### [Instructions for the task]
Check each line of the material below for "computer" and copy those where it appears.

### [Supplied material]
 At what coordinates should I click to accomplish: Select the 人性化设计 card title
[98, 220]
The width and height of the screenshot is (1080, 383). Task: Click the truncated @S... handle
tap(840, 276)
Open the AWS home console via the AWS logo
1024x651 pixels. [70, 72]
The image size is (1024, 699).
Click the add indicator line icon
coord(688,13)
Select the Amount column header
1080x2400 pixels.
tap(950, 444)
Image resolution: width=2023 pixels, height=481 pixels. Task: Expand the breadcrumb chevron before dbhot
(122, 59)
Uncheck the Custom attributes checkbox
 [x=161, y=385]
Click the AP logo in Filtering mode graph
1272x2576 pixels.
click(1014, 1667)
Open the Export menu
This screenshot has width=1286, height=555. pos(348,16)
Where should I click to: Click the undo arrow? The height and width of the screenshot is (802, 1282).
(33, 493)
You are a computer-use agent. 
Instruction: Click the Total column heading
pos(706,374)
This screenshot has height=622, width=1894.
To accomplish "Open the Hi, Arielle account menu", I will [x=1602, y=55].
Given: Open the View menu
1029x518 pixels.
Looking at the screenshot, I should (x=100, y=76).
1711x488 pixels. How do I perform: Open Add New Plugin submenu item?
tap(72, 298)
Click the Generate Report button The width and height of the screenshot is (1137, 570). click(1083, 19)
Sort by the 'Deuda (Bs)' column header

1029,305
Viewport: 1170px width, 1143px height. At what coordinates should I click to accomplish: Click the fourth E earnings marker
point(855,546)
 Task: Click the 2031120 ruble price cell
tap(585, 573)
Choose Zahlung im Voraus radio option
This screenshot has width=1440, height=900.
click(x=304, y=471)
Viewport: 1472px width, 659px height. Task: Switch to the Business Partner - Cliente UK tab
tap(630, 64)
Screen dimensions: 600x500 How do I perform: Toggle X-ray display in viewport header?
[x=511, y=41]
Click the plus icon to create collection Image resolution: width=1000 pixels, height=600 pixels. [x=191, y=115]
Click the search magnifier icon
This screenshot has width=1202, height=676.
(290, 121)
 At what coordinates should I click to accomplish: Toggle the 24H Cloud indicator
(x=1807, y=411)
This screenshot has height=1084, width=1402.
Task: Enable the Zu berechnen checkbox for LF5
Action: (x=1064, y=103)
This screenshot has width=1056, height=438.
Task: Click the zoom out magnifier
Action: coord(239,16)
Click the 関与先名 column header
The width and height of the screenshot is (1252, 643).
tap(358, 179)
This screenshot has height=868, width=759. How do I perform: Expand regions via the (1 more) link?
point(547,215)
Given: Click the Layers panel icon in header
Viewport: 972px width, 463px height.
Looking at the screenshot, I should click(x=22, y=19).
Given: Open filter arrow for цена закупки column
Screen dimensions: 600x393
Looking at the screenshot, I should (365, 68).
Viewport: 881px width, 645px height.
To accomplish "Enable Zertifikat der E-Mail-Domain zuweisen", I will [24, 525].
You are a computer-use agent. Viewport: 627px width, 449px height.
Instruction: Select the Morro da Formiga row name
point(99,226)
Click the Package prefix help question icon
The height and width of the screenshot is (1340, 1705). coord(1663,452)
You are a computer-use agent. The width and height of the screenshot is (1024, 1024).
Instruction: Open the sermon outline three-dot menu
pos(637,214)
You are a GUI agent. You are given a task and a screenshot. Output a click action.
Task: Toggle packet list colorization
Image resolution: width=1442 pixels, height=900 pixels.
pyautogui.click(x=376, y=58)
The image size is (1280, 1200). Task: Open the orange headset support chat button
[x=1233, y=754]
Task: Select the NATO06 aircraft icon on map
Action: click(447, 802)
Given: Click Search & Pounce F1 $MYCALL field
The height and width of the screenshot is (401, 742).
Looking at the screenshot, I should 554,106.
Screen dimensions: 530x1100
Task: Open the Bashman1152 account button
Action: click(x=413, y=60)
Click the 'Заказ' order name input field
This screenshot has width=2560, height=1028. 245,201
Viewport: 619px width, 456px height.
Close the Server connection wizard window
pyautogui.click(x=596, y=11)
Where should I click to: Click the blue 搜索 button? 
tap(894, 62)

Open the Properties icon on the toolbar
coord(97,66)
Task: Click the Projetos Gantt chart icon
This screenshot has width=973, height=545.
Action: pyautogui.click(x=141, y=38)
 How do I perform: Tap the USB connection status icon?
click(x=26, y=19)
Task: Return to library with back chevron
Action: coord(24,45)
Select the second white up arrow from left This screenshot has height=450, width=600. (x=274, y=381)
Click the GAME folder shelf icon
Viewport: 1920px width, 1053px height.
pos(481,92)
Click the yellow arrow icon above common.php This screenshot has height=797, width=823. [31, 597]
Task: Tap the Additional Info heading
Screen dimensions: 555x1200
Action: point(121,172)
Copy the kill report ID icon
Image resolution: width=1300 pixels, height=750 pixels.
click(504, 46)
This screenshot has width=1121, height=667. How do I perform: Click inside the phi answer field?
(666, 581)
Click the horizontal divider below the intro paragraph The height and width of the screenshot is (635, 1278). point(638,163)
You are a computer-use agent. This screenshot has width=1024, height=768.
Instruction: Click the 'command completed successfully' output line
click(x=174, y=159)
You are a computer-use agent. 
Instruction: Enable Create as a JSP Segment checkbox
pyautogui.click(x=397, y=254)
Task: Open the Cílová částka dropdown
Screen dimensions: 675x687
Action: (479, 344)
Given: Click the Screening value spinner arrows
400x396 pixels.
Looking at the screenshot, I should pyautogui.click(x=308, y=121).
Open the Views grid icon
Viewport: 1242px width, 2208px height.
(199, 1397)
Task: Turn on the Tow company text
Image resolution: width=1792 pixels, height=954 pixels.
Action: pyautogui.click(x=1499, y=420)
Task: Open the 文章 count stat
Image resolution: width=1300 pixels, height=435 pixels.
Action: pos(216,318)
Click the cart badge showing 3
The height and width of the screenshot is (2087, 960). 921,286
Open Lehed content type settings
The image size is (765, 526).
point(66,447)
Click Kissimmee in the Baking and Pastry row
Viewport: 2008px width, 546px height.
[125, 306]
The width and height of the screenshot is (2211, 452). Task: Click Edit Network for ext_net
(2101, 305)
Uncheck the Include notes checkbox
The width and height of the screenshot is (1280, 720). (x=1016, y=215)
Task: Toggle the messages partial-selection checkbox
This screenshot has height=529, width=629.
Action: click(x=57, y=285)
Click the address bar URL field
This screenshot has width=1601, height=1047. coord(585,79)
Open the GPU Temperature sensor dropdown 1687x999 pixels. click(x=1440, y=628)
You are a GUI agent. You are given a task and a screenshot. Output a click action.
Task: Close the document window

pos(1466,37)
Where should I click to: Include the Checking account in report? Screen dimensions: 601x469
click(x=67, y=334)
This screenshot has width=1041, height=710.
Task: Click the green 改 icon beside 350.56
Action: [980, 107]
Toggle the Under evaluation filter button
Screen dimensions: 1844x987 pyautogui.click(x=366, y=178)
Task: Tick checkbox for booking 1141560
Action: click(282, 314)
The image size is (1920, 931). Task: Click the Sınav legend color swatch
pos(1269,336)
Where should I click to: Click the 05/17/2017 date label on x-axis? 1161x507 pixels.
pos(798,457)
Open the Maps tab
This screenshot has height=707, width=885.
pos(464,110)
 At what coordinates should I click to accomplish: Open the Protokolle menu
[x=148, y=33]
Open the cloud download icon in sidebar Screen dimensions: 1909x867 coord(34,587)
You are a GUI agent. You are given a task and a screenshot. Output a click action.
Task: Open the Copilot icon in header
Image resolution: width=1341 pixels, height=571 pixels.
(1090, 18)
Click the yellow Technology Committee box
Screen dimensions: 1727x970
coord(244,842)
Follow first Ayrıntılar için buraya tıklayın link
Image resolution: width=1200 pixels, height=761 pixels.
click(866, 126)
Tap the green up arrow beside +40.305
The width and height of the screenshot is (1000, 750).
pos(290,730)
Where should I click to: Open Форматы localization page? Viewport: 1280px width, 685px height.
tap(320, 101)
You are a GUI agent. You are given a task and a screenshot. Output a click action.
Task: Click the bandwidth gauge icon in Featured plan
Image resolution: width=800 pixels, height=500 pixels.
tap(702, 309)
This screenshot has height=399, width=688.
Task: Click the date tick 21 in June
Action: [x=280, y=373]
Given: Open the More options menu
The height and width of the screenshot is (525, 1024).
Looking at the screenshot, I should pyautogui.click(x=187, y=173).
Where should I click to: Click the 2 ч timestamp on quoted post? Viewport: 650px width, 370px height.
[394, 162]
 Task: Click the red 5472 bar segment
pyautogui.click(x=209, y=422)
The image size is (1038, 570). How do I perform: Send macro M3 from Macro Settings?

### [Response area]
You are a computer-use agent. 
You are a computer-use agent. Viewport: 627px width, 449px height.
You are a computer-use agent. The width and height of the screenshot is (1024, 1024).
You are a computer-use agent. This screenshot has width=1024, height=768.
You are a computer-use agent. 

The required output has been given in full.